**Task requirements:** Write out exactly the lines from the one with "You are a computer-use" through the last line of the data below, but not the pictures.

**Given entries:**
------------

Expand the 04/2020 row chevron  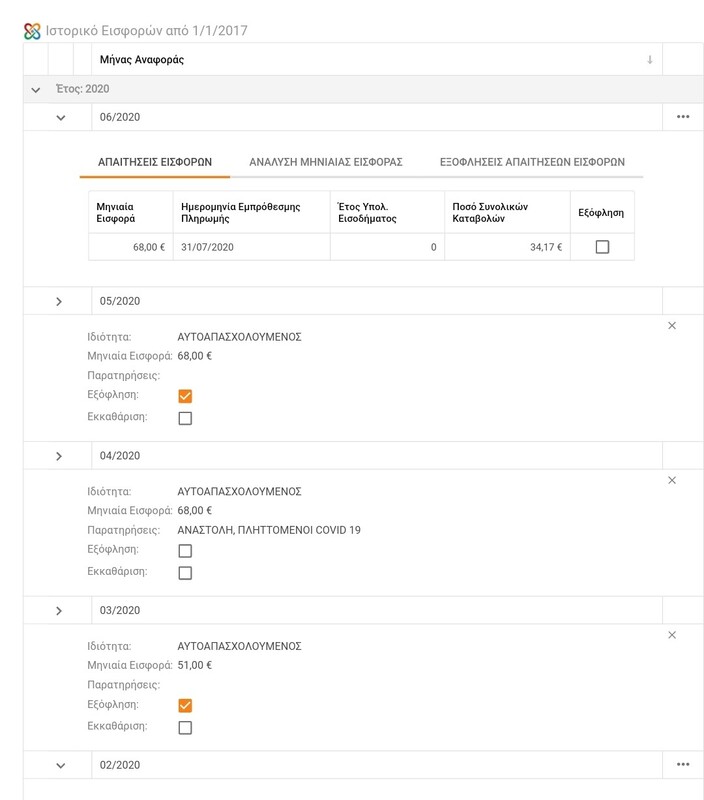coord(59,456)
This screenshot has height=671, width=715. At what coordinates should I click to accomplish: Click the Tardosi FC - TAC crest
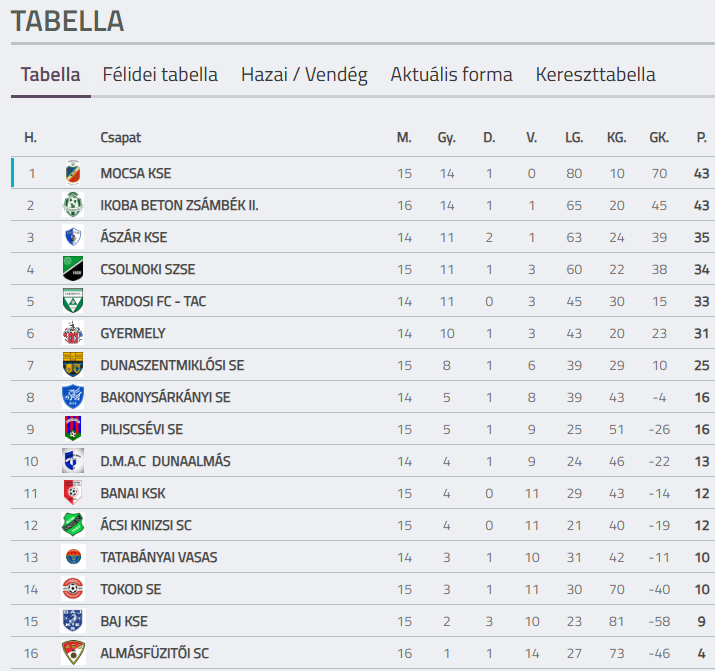click(73, 301)
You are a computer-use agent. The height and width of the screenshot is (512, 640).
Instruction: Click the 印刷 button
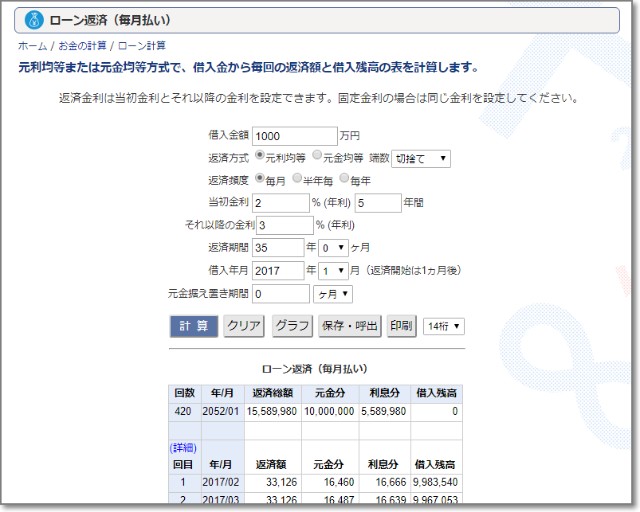(x=401, y=326)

------------

**Response to this task:**
You are a computer-use agent. The height and width of the screenshot is (512, 640).
Instruction: Click the 印刷 button
(x=401, y=326)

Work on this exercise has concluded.